The March issue was out, but I was able to read the article at the library in the Feb. issue. My main impression was that this H is going through MLC, is trying to justify his actions, while trying to seem to be the good guy. Of course, in a new R, one will stroke your lover's arm, and want to be close all the time. I wonder how he will feel in a couple of years time, when he realises that his selfishness broke up his family, and that he doesn't feel the same about his new R, after all, and discovers his children resent him for his decision. I am not surprised that his W is angry. He was too much of a coward to approach her and discuss his concerns when he should've, detached himself emotionally from the M and probably from his children apparently without talking to anyone (except the once - sounds like my H), justified his actions by thinking that it was the only way to find happiness, and then has the gall to hope that she will get over her anger, and then writing a public letter to show the world what a "good guy" he is, and that he didn't "mean to hurt anyone". My wish for this W, is that she does get over it, forgive the coward, and move on with her life.

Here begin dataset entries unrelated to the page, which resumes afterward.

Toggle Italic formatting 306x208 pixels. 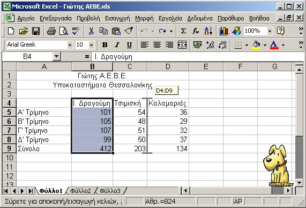coord(117,45)
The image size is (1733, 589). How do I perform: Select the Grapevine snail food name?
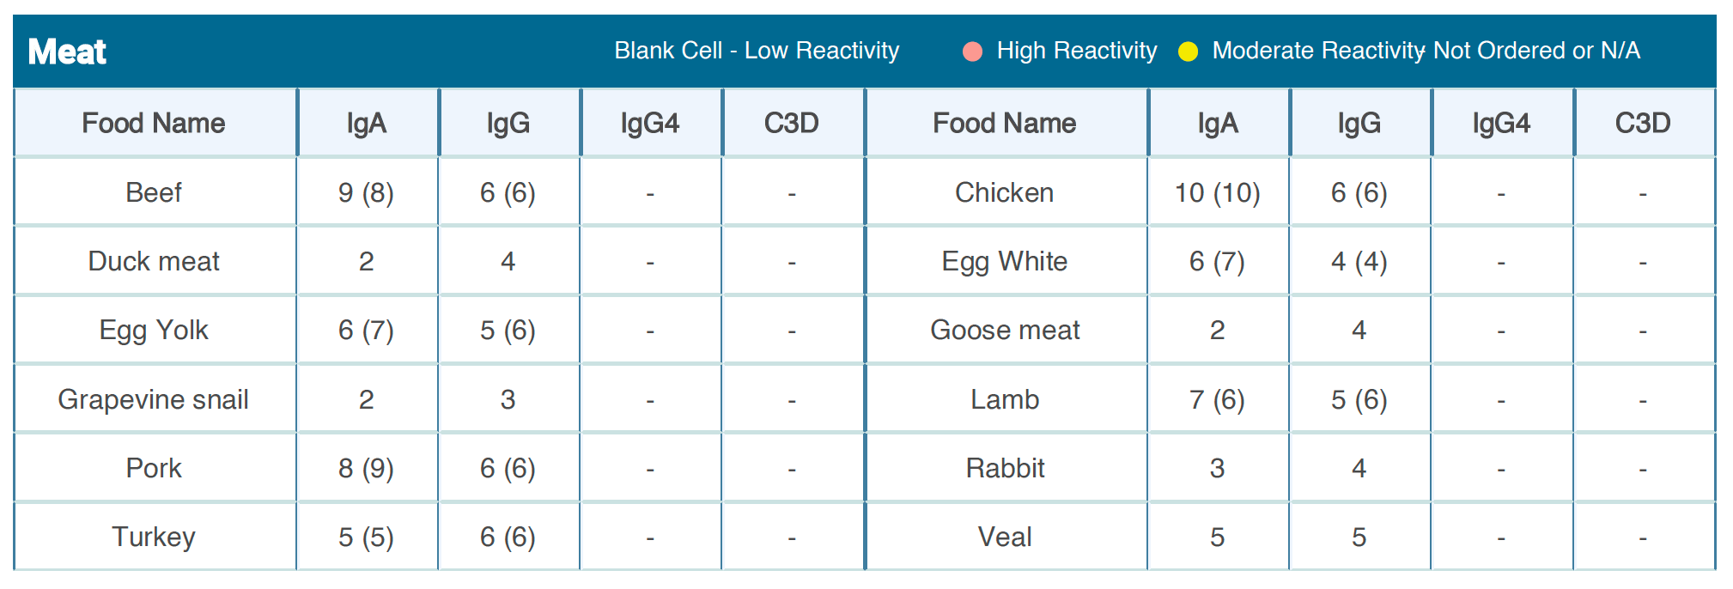point(154,399)
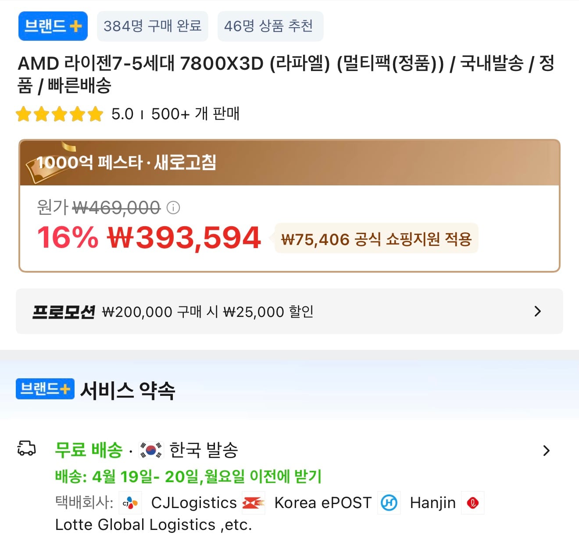The image size is (579, 551).
Task: Open shipping details via the right chevron
Action: (x=547, y=450)
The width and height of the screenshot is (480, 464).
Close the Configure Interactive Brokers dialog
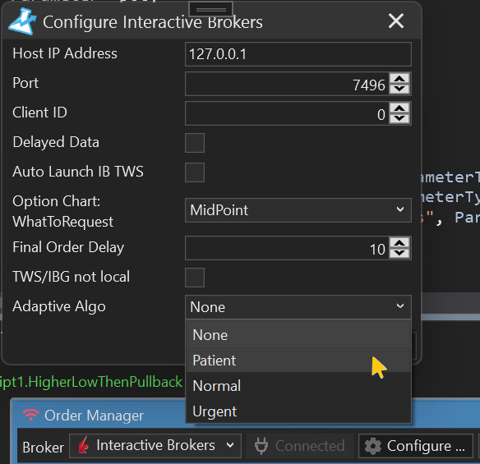396,21
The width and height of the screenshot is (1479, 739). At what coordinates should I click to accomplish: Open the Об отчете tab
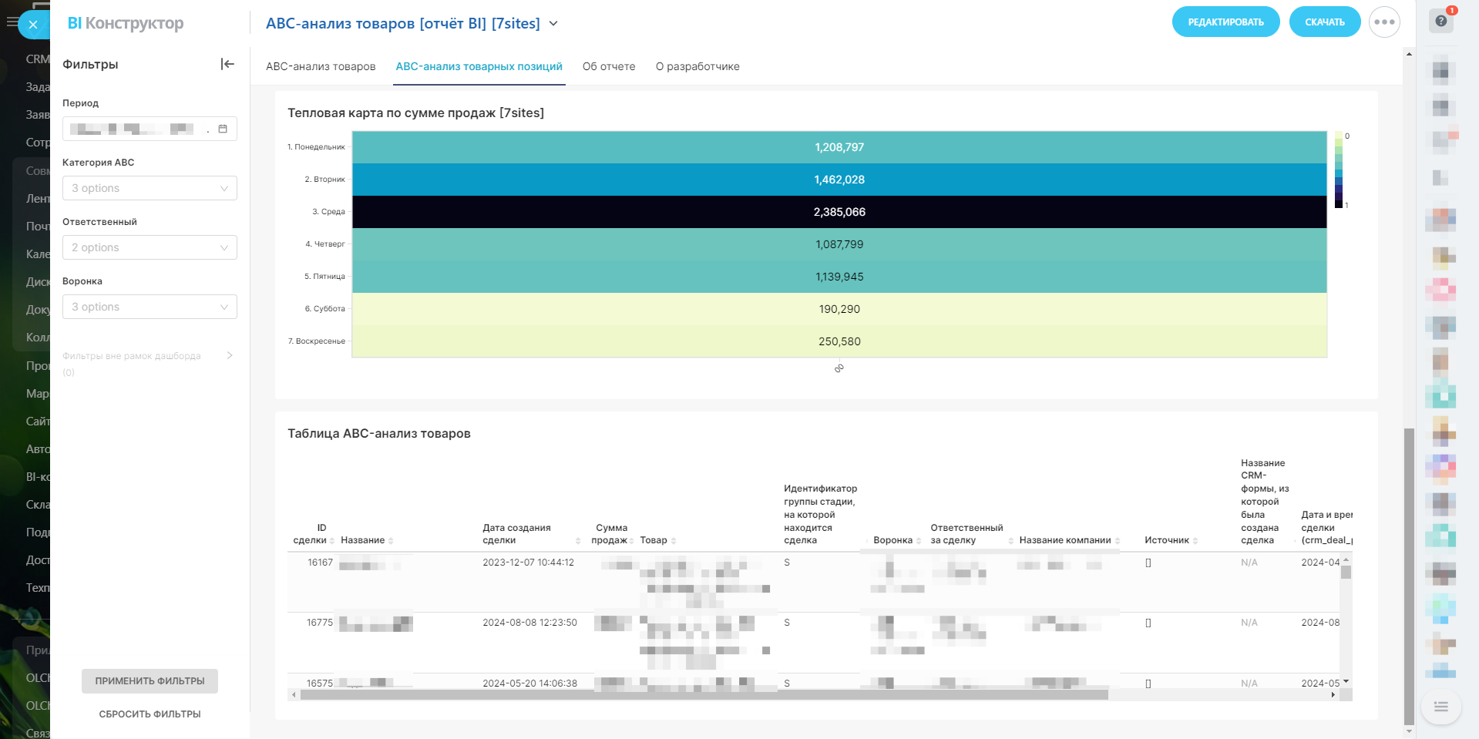pyautogui.click(x=608, y=66)
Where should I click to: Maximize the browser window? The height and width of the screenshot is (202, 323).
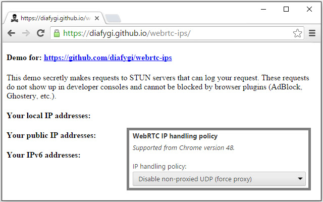tap(286, 9)
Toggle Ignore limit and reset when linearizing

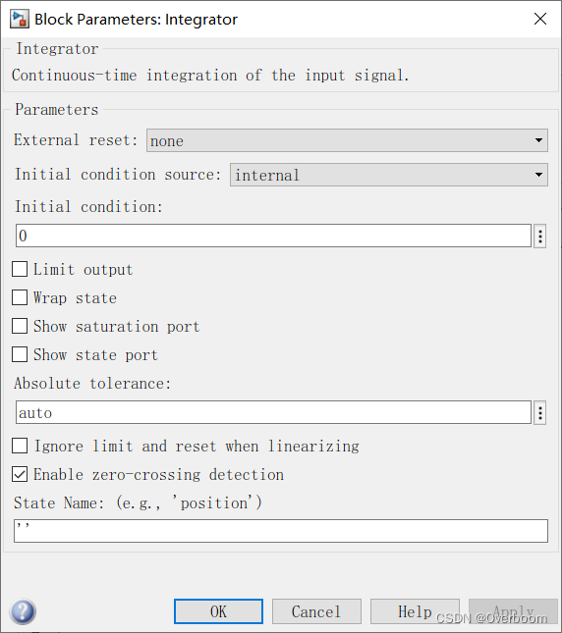click(20, 447)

He is not worth the bother or emotion of anger. It would be nice if Elle magazine posted a reply from the W.

At church on Sunday, the talks were on happiness. Nowadays, it seems as if happiness goes hand in hand with pleasing oneself. It seems that happiness as a goal is more linked to momentary pleasure than true joy. One thing this WAH said was probably true - that he will never truly be happy until his W was. An interesting article and it did give me some insight into the mindset of a WAH.

I notice how many of these WAS's try to justify their actions by seeming logic - i.e. "I need to explore other avenues to find happiness, with OM/OW". Funny, they always have to have someone else in their lives to find "happiness". I would not like to depend on someone for my happiness - huge job for them, and not fair, I don't think, and a pretty dependent kind of happiness.

Anyway, that's my thoughts on the subject. Thanks for pointing out this article to us. It certainly was food for thought.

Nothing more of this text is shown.